ぱちり、目が覚めたら真っ白な天井が視界に入ってきた。あれ、どこだここ。

身体を起こそうとするけど、なかなか力が入らない。水の中にいるみたいで、浮遊感に包まれている。

誰かの足音がぱたぱたと近づいてきた。あ、渚だ。ふわふわの甘い黄色の髪を揺らして、眉を八の字にしている。

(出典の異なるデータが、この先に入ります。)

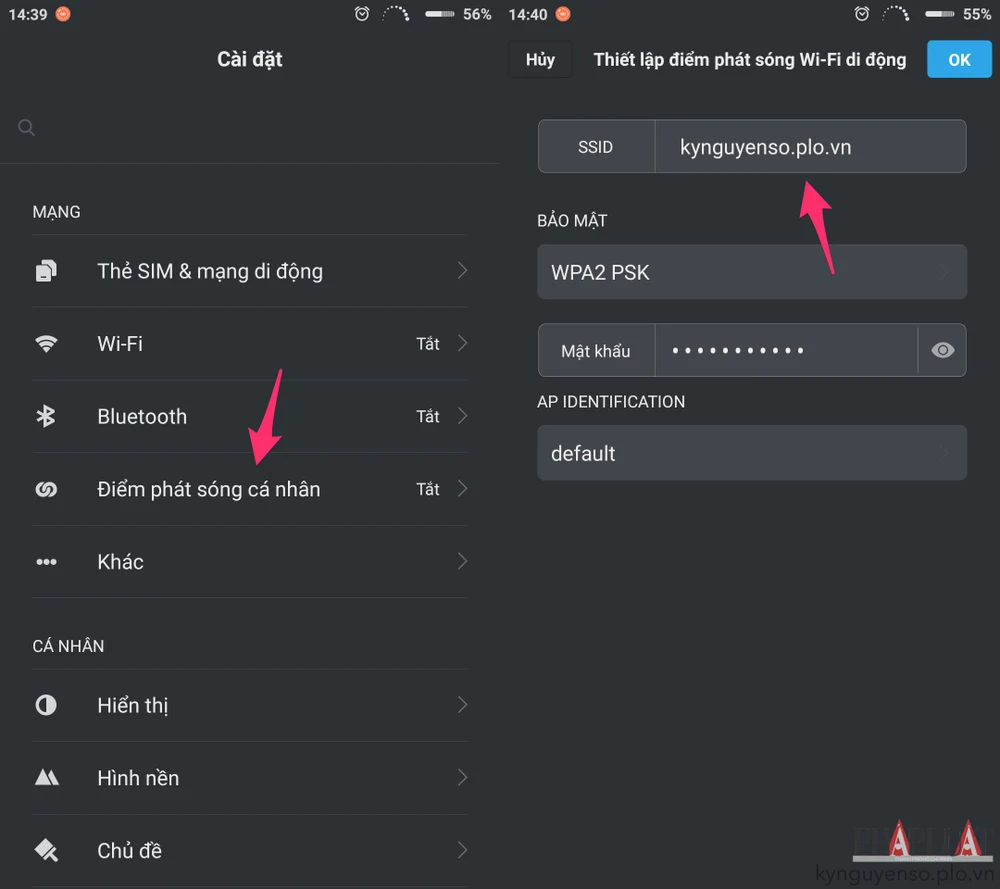Click the Mật khẩu password field
The width and height of the screenshot is (1000, 889).
(785, 350)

「皐月ちゃんっ、起きたんだね……よかった〜。死んじゃったと思ったよ」

「勝手に殺さないで。ふえっ、くしゅん!」

「……僕、ずっと居たのに気づけなくてごめんね」

「気にすることないよ。ぜんぶ僕のせいだし」


あー鼻水とくしゃみが辛い。ティッシュをスラックスのポケットから出して鼻水をかむ。うん、まあまあスッキリした。

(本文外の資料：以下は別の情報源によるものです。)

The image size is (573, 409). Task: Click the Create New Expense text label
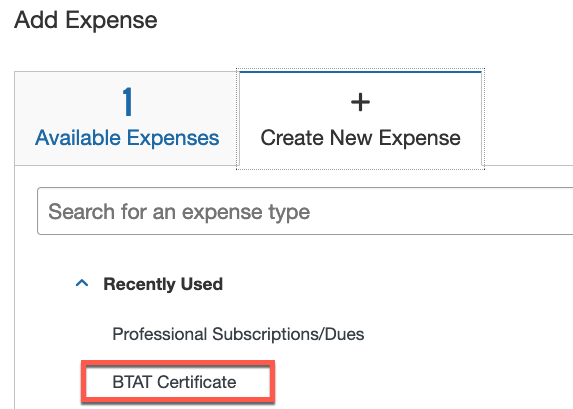(x=360, y=138)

「皐月ちゃん、朝に倒れてから今まで起きなかったんだよ」

「ほんと…?って、今何時?」

「夕方の6時だよ。怜ちゃんが入ってくれたから、迎えに来たんだ」

「竜ヶ崎、入ったんだね。…迷惑、かけちゃったな」

「そんなこと全然ないよ!むしろどんどん頼ってね」


にこにこ笑う渚は、ただそう純粋に言ってるだけだ。裏表のない優しさが風邪で弱ってる僕の心に染みる。

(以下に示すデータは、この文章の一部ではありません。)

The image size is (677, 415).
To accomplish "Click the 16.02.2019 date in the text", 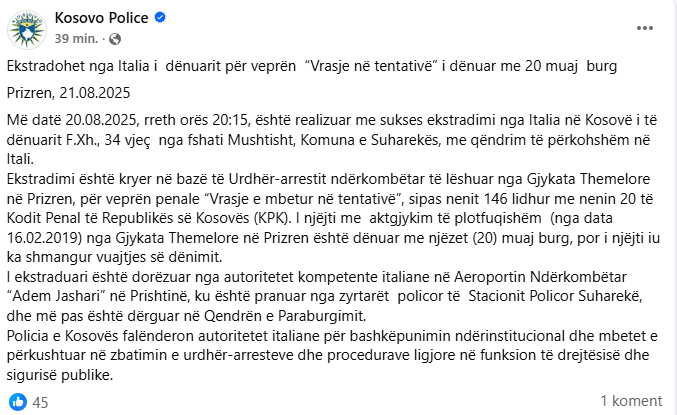I will [42, 238].
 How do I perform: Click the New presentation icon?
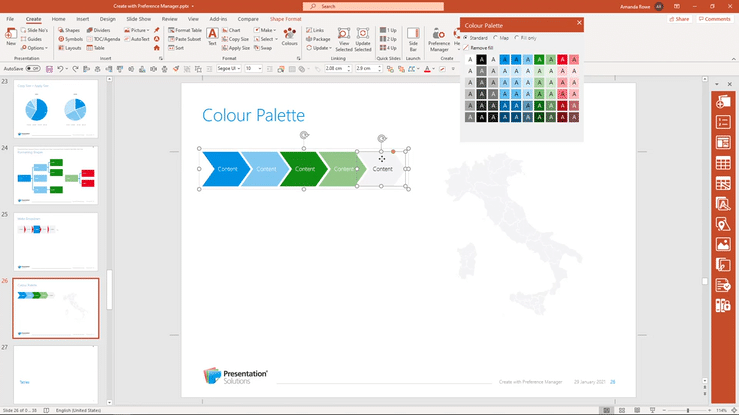10,37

こういうのは、久しぶりだなあ。渚が「マコちゃんとハルちゃんも待ってるからね」と楽しげに言うから、つられて少し笑ってしまった。


「皐月ちゃん!」

「な、なに?」

「その笑顔、むやみやたらに見せちゃだめだからね!」

「う、うん?」


理解不能なことを言う渚に支えてもらいながら、二人が待つ下駄箱に向かった。


「おはよ、皐月。調子はどう?」


真琴先輩の大きな手が僕の額に当たる。いつもは熱いけど、いまは冷たくて気持ちいい。


「うわ、すごい熱……!やっぱり家の人に連絡して、」
「やめてください!」

「あ…ごめんな」

「いえ……こっちこそ、すみません。自力で帰れますから…大丈夫です」


渚に支えてもらっていた身体を動かすが、足元がふらふらと覚束ない。ダメだ、これじゃ帰ることができない。


「わあああ!皐月ちゃん危ないよ!」

「皐月、真琴におんぶしてもらえ」

「でも……」

「いいよ、気にしないで。ほら」


しゃがんだ真琴先輩の大きな背中に、ゆっくりと身体を預ける。お父さんの背中って、こういう感じなのかな。よく分からないけど。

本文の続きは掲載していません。